Don Turner Jr. has another petition going. He wants to know, in detail, what our borough’s public works crew is doing every day.

Turner can’t believe our roads aren’t in better shape and he wants to do something about it. I suggest he put in for public works director next time that job opens and find out.

I can’t testify to what the public works crew does all day – under our form of government, the borough manager gets that information, I don’t – but my guess is that they work all day.

My experience after 18 months as mayor is that our staff works. There’s just not enough of them.

Here’s an example.

Around March a year ago, I suggested to then-manager Annette Kreitzer that a sign at Picture Point reading “Camping by Permission of the Manager Only” be moved out of the viewshed there and be posted instead on the side of the Point’s picnic shelter. I even offered to move it myself.

The sign was smack dab in the way of anyone wanting that iconic photo of Fort Seward with its stunning mountain backdrop.

At her request, I sent Kreitzer photos of the sign and some narrative.

The sign didn’t move, but I didn’t ride Kreitzer about it. As her office was next to mine, I knew she worked hard every day and a small, misplaced sign wasn’t near the top of her to-do list.

In late July, the sign disappeared completely. I asked around and learned the borough hadn’t touched it.
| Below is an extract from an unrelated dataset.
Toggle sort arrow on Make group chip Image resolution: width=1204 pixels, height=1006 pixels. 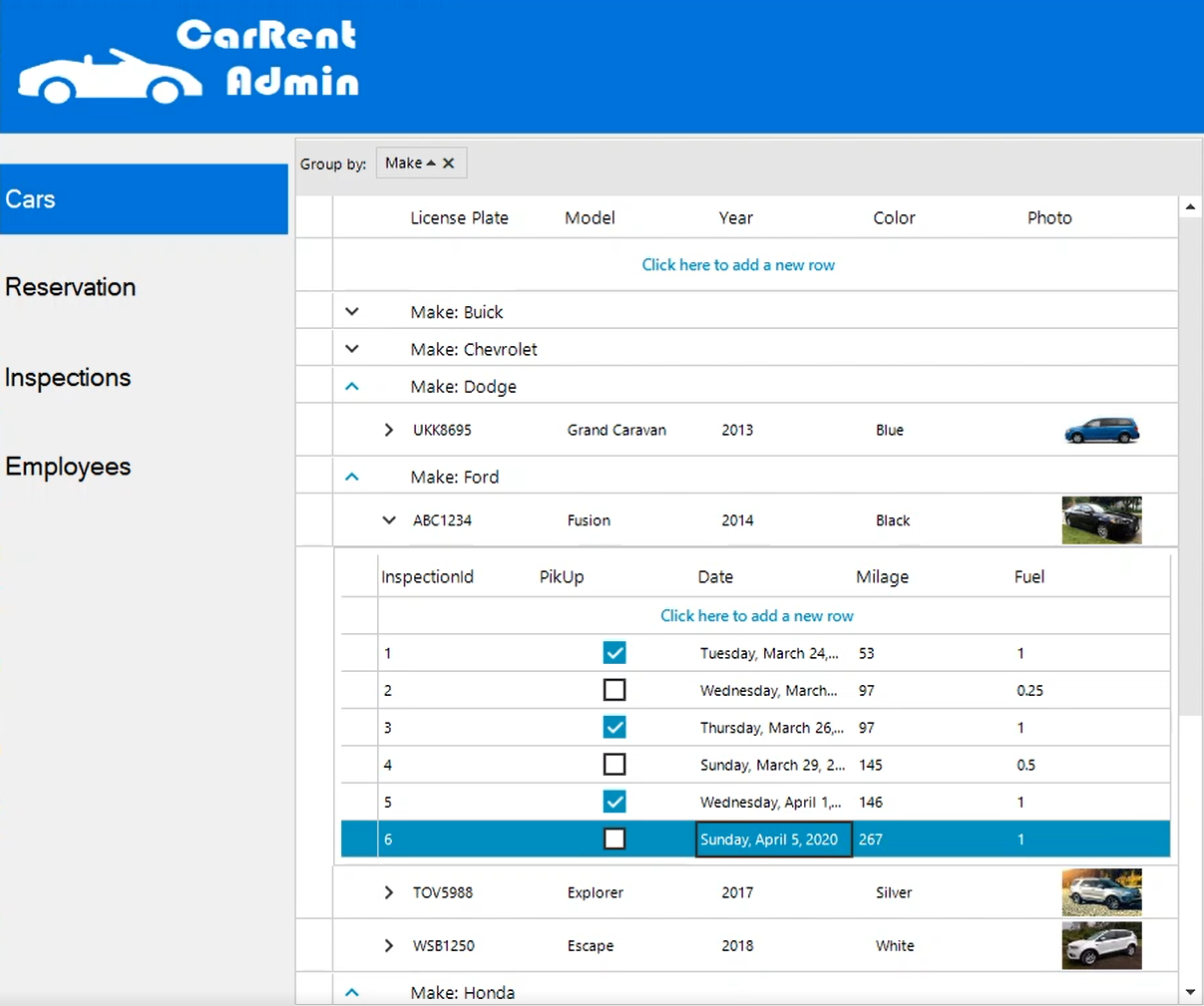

Some person using the Point apparently had the same idea I had and pitched the sign in the bay.

That wasn’t my solution or a good solution, in my opinion, but the sign issue got resolved.

Moving misplaced signs aren’t the only improvements that go begging in our borough. There are prominent potholes and flaking paint on major buildings and several important issues – including childcare and affordable housing – that don’t get much or any staff time at all.

Because the staff are busy doing their own jobs.

On the issue of affordable housing, the borough even wrote a plan a few years ago, but there’s no one to administer it. There’s also a well-written plan for rebuilding downtown that’s collecting dust for the same reason. Soon perhaps we’ll have a daycare plan that sits on a shelf.

Former assistant to the manager Darsie Culbeck is on the issue of “why nothing ever gets done at the borough.” He has recommended the borough contract out housing and daycare to local professionals on a piecemeal basis.

A person tackling housing might be paid $50 an hour without benefits for six months or a year with a defined set of goals to accomplish. It’s a worthy idea, in my opinion, as our town is rich in former administrators of various stripes, including ones who’ve worked in local government but aren’t looking for a borough career.

Such an arrangement worked last fall to rid the town of a few hundred junked cars. Alekka Fullerton, who had resigned as borough clerk, was paid through a contract to handle the project. Fullerton didn’t work a miracle. She made phone calls and arrangements and signed up a local contractor to collect the cars and load a barge.

Contracting out special projects is worth a try and the assembly should pursue it. We could even hire a road contractor to fill in potholes.

Regardless of who gets the job done, we build faith in government when we get things done.